┌─ Excerpt

We'll also hear about January's auto sales on Monday. They've not been bad, but they have been dwindling - it's tough to maintain strong sales when the market is typically a cyclical one that's linked to the broader economic cycle.
The big Kahuna this week, however, will be Friday's jobs report. The numbers have been pretty consistently strong, and economists don't believe that trend has changed. They're calling for the unemployment rate to hold steady at 3.5%, prompted by the 164,000 jobs they believe were created last month. That's a decent improvement on December's 145,000.
The bulls put up a tremendous fight, aiming to snap back from Monday's rough start. But, it just wasn't means to be. Monday's stumble weakened the broad market, leaving it vulnerable to the bigger blow suffered on Friday. Specifically, thanks to Friday's selloff, the S&P 500 is back below the 20-day moving average line (blue) after bouncing back above it after Monday. That's a first -- well, second -- since early December.
Also notice, however, where Friday's selling finally stopped and was at least temporarily reversed. All it took was a kiss of the 50-day moving average line (purple) to stop the bleeding and give the bulls a chance to regroup.
That's hardly a convincing clue that the market is ready to rebound from here, however, for one particular reason.
Take a look at the VIX. The falling resistance line (purple, dashed) that had been guiding it lower since the middle of last year was broken last week, and stayed broken. And, secondarily, there's been plenty of bearish volume of late, and that bearish volume came flooding out on Friday.

└─

Tasks to carry out:
**A)** Name every chart line the market commentary mentions, along with the color it gives for each.
**B)** Pick up the market commentary after its last paragraph and keep writing in the same voice.

┌─ Dataset section

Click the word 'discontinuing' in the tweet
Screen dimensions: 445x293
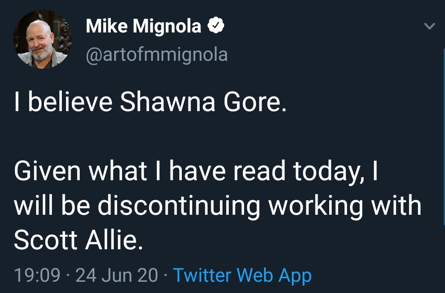[179, 206]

└─

Responses by item number:
**A)**
- 20-day moving average line: blue
- 50-day moving average line: purple
- Falling resistance line on the VIX: purple, dashed

**B)**
As evident as this may be on the daily chart, the scope of all these clues is even more evident on the weekly chart. It's in this timeframe we can see just how out of character the rally since October has been, especially given how much it added to the rally between late-December of 2018 and the middle of last year. The S&P 500 is now/still up 37% for the past thirteen months, which makes it tough to tack on straightaway gains regardless of the economic backdrop.
And the volume matter isn't just circumstantial either. The NYSE's bullish volume has been measurably trending lower since late last year, even though the market itself drifted higher well into January. The NYSE's bearish volume perked up a couple of weeks ago when the S&P 500 finally started to struggle, but was already starting to explode even before last week. Last week's rough patches drew out lots of selling volume, but it wasn't a particularly tough feat to accomplish. The sellers were already headed for the exits en masse.
The NYSE's daily advancers and decliners, by the way, have also been leaning in a bearish direction for over a month now. The undertow has been shifting bearishly for a while. It was only a matter of time before the market gave in to that undertow.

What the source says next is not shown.